# TASK DIRECTIONS
Would you set down the whole listing again exactly as it appears?

——————————

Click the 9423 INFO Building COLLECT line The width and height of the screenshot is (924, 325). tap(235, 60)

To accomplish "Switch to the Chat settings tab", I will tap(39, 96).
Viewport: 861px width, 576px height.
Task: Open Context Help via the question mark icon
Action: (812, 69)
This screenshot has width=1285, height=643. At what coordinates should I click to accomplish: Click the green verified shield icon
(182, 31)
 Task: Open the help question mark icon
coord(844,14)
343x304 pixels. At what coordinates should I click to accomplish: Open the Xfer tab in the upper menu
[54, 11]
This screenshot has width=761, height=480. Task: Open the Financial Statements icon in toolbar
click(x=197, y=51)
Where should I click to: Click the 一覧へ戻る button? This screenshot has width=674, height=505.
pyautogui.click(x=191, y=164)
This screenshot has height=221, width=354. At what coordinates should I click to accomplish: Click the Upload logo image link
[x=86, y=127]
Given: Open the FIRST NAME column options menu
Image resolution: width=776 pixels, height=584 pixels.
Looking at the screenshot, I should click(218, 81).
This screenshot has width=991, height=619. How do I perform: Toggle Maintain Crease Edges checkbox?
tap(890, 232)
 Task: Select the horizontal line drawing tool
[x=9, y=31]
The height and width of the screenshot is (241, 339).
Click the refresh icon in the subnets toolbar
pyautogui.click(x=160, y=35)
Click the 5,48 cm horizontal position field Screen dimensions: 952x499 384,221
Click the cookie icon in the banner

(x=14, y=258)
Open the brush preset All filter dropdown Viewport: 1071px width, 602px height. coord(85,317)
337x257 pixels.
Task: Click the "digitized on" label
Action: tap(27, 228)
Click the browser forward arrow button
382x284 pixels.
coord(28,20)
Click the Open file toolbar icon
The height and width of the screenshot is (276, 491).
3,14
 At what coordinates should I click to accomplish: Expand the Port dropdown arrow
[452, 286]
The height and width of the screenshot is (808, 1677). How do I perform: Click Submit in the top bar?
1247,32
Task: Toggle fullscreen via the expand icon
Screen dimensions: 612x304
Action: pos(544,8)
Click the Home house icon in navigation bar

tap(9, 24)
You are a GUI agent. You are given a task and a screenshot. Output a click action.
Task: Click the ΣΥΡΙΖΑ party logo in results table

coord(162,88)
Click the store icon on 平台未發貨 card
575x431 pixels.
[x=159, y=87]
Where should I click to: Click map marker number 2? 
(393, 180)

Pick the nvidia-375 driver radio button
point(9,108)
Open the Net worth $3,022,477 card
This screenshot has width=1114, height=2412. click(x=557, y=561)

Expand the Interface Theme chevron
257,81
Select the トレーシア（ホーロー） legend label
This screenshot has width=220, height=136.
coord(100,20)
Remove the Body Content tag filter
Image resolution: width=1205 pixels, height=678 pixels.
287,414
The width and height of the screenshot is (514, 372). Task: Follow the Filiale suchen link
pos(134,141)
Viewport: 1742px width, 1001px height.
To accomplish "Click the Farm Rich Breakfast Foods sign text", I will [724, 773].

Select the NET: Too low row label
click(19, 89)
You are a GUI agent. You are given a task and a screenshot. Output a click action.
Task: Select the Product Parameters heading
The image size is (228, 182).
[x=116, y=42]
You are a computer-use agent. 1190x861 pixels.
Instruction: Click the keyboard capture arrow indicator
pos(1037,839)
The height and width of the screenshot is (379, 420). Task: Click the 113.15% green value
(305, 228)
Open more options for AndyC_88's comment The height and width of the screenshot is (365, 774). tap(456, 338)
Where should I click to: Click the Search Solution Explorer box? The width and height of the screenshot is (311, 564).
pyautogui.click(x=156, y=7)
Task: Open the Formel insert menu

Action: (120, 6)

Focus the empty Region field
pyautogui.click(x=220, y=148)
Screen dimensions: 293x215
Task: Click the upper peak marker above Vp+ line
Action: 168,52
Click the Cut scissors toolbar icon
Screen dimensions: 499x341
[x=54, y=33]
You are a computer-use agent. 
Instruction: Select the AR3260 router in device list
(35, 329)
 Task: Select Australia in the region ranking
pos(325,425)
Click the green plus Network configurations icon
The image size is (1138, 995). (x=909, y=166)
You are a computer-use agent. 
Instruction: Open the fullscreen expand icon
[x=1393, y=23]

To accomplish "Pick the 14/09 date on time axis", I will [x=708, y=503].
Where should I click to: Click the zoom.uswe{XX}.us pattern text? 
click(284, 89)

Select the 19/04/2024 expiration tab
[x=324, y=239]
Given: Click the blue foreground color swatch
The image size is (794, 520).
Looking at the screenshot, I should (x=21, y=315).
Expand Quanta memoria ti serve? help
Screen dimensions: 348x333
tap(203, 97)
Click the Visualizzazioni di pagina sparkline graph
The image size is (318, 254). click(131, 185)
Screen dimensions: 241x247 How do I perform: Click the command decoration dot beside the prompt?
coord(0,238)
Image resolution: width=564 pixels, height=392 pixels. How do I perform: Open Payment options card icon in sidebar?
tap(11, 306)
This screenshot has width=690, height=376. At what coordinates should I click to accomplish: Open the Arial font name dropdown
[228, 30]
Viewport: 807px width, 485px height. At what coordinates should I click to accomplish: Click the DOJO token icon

——————————

# SOLUTION TO THE PROBLEM
Click the 9423 INFO Building COLLECT line The width and height of the screenshot is (924, 325). tap(235, 60)

To accomplish "Switch to the Chat settings tab", I will tap(39, 96).
Viewport: 861px width, 576px height.
Task: Open Context Help via the question mark icon
Action: (812, 69)
This screenshot has width=1285, height=643. At what coordinates should I click to accomplish: Click the green verified shield icon
(182, 31)
 Task: Open the help question mark icon
coord(844,14)
343x304 pixels. At what coordinates should I click to accomplish: Open the Xfer tab in the upper menu
[54, 11]
This screenshot has width=761, height=480. Task: Open the Financial Statements icon in toolbar
click(x=197, y=51)
Where should I click to: Click the 一覧へ戻る button? This screenshot has width=674, height=505.
pyautogui.click(x=191, y=164)
This screenshot has height=221, width=354. At what coordinates should I click to accomplish: Click the Upload logo image link
[x=86, y=127]
Given: Open the FIRST NAME column options menu
Image resolution: width=776 pixels, height=584 pixels.
Looking at the screenshot, I should click(218, 81).
This screenshot has width=991, height=619. How do I perform: Toggle Maintain Crease Edges checkbox?
tap(890, 232)
 Task: Select the horizontal line drawing tool
[x=9, y=31]
The height and width of the screenshot is (241, 339).
Click the refresh icon in the subnets toolbar
pyautogui.click(x=160, y=35)
Click the 5,48 cm horizontal position field Screen dimensions: 952x499 384,221
Click the cookie icon in the banner

(x=14, y=258)
Open the brush preset All filter dropdown Viewport: 1071px width, 602px height. coord(85,317)
337x257 pixels.
Task: Click the "digitized on" label
Action: tap(27, 228)
Click the browser forward arrow button
382x284 pixels.
coord(28,20)
Click the Open file toolbar icon
The height and width of the screenshot is (276, 491).
3,14
 At what coordinates should I click to accomplish: Expand the Port dropdown arrow
[452, 286]
The height and width of the screenshot is (808, 1677). How do I perform: Click Submit in the top bar?
1247,32
Task: Toggle fullscreen via the expand icon
Screen dimensions: 612x304
Action: pos(544,8)
Click the Home house icon in navigation bar

tap(9, 24)
You are a GUI agent. You are given a task and a screenshot. Output a click action.
Task: Click the ΣΥΡΙΖΑ party logo in results table

coord(162,88)
Click the store icon on 平台未發貨 card
575x431 pixels.
[x=159, y=87]
Where should I click to: Click map marker number 2? 
(393, 180)

Pick the nvidia-375 driver radio button
point(9,108)
Open the Net worth $3,022,477 card
This screenshot has width=1114, height=2412. click(x=557, y=561)

Expand the Interface Theme chevron
257,81
Select the トレーシア（ホーロー） legend label
This screenshot has width=220, height=136.
coord(100,20)
Remove the Body Content tag filter
Image resolution: width=1205 pixels, height=678 pixels.
287,414
The width and height of the screenshot is (514, 372). Task: Follow the Filiale suchen link
pos(134,141)
Viewport: 1742px width, 1001px height.
To accomplish "Click the Farm Rich Breakfast Foods sign text", I will [724, 773].

Select the NET: Too low row label
click(19, 89)
You are a GUI agent. You are given a task and a screenshot. Output a click action.
Task: Select the Product Parameters heading
The image size is (228, 182).
[x=116, y=42]
You are a computer-use agent. 1190x861 pixels.
Instruction: Click the keyboard capture arrow indicator
pos(1037,839)
The height and width of the screenshot is (379, 420). Task: Click the 113.15% green value
(305, 228)
Open more options for AndyC_88's comment The height and width of the screenshot is (365, 774). tap(456, 338)
Where should I click to: Click the Search Solution Explorer box? The width and height of the screenshot is (311, 564).
pyautogui.click(x=156, y=7)
Task: Open the Formel insert menu

Action: (120, 6)

Focus the empty Region field
pyautogui.click(x=220, y=148)
Screen dimensions: 293x215
Task: Click the upper peak marker above Vp+ line
Action: 168,52
Click the Cut scissors toolbar icon
Screen dimensions: 499x341
[x=54, y=33]
You are a computer-use agent. 
Instruction: Select the AR3260 router in device list
(35, 329)
 Task: Select Australia in the region ranking
pos(325,425)
Click the green plus Network configurations icon
The image size is (1138, 995). (x=909, y=166)
You are a computer-use agent. 
Instruction: Open the fullscreen expand icon
[x=1393, y=23]

To accomplish "Pick the 14/09 date on time axis", I will [x=708, y=503].
Where should I click to: Click the zoom.uswe{XX}.us pattern text? 
click(284, 89)

Select the 19/04/2024 expiration tab
[x=324, y=239]
Given: Click the blue foreground color swatch
The image size is (794, 520).
Looking at the screenshot, I should (x=21, y=315).
Expand Quanta memoria ti serve? help
Screen dimensions: 348x333
tap(203, 97)
Click the Visualizzazioni di pagina sparkline graph
The image size is (318, 254). click(131, 185)
Screen dimensions: 241x247 How do I perform: Click the command decoration dot beside the prompt?
coord(0,238)
Image resolution: width=564 pixels, height=392 pixels. How do I perform: Open Payment options card icon in sidebar?
tap(11, 306)
This screenshot has width=690, height=376. At what coordinates should I click to accomplish: Open the Arial font name dropdown
[228, 30]
Viewport: 807px width, 485px height. At what coordinates should I click to accomplish: Click the DOJO token icon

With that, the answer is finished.